Hitler, dans sa juste lutte contre les implications du Traité de Versailles, mène des négociations avec les Soviétiques, en concurrence avec les Anglais et les Français qui négocient de leur côté, et gagne cette première manche, surtout parce que ses vues sur la question polonaise plaisent mieux aux Russes, signe ensuite le Pacte Ribbentrop/Molotov et permet ainsi aux Soviétiques d'amorcer leur grande marche vers l'Ouest en conquérant les Pays Baltes et la Bessarabie. Le tribut que Hitler a payé à Staline à modelé le destin du monde à venir. Mais Staline n'était pas prêt à se contenter de ces gains territoriaux, pourtant très importants. Il s'est d'abord attaqué à la Finlande, alors que ce pays du Nord ne l'avait nullement provoqué. Ensuite, il a obligé son ministre des affaires étrangères Molotov à formuler à Berlin en novembre 1940 des exigences que l'Allemagne ne pouvait satisfaire et devait immanquablement rejeter, si elle ne voulait pas capituler sans broncher devant Staline. « Tout autre homme d'État allemand que Hitler, dans une telle situation, aurait réfléchi à la manière d'échapper à temps à cet étranglement » (p. 97).

Lors de l'entrevue de Berlin en novembre 1940, Molotov a une nouvelle fois insisté pour que les exigences soviétiques sur la Finlande soient satisfaites, a rappelé les intérêts russes en Bulgarie, en Roumanie, en Hongrie, en Yougoslavie et en Grèce. Mais il ne s'est pas contenté de réitérer ces vieilles revendications du panslavisme : il a soulevé les problèmes de la neutralité suédoise et du droit de passage dans le Sund, jusqu'au Kattegat et au Skarregak (p. 95). Ensuite, il a demandé à ses interlocuteurs allemands s'ils étaient d'accord pour prendre des mesures diplomatiques et militaires communes avec l'URSS et l'Italie au cas où la Turquie s'opposerait aux projets russes (p. 96). Toutes ces exigences dépassaient de loin les revendications russes traditionnelles, formulées de Pierre le Grand à Alexandre Isvolsky (p. 98).

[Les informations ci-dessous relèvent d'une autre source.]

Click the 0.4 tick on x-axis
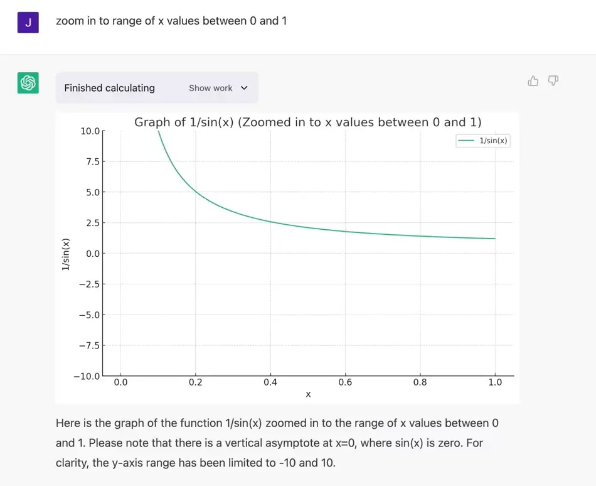596x486 pixels. 270,382
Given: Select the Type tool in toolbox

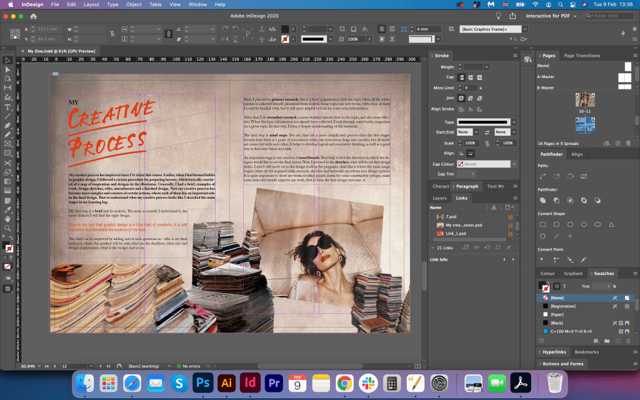Looking at the screenshot, I should [x=8, y=106].
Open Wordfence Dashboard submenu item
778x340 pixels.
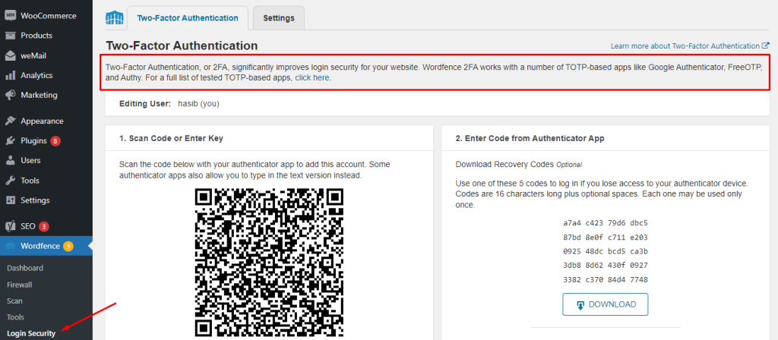click(24, 268)
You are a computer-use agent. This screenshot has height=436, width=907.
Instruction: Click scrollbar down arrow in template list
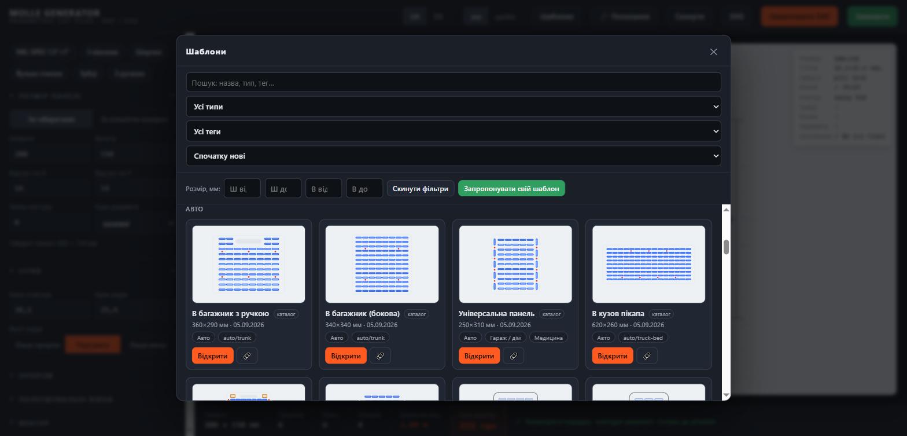coord(726,395)
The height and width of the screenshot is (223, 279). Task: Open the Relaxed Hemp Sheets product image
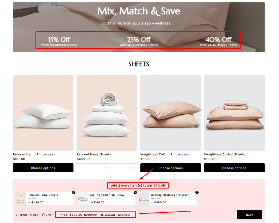click(x=107, y=113)
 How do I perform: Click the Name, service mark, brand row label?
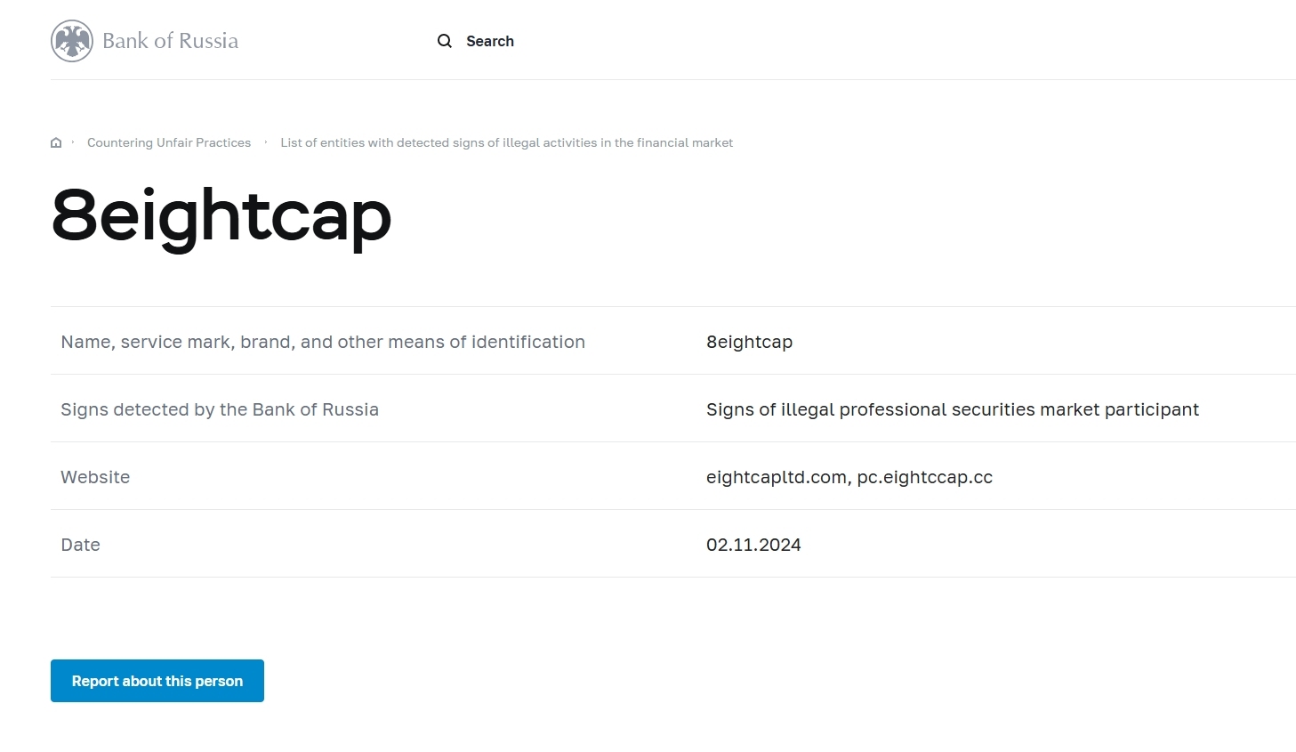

Topitsch estime néanmoins que les revendications de Molotov relèvent d'une « logique implacable ». Molotov voulait provoquer les Allemands, cherchait à faire endosser à Hitler l’opprobre de l'agresseur, de façon à ce que les intentions belliqueuses et conquérantes de Staline passent pour une “guerre patriotique et défensive”.

La stratégie à long terme de Moscou, après l'élimination de la France en 1940, de détruire définitivement le Reich, en tant que dernier bastion contre la domination absolue du bolchévisme en Europe. La réélection de Roosevelt le 5 octobre 1940 donnait le feu vert à Staline. Il pouvait désormais laisser libre cours à sa politique anti-allemande. Mais, but ultime de sa stratégie inspirée de Lénine, il avait également l'intention de jeter les Américains hors d'Europe.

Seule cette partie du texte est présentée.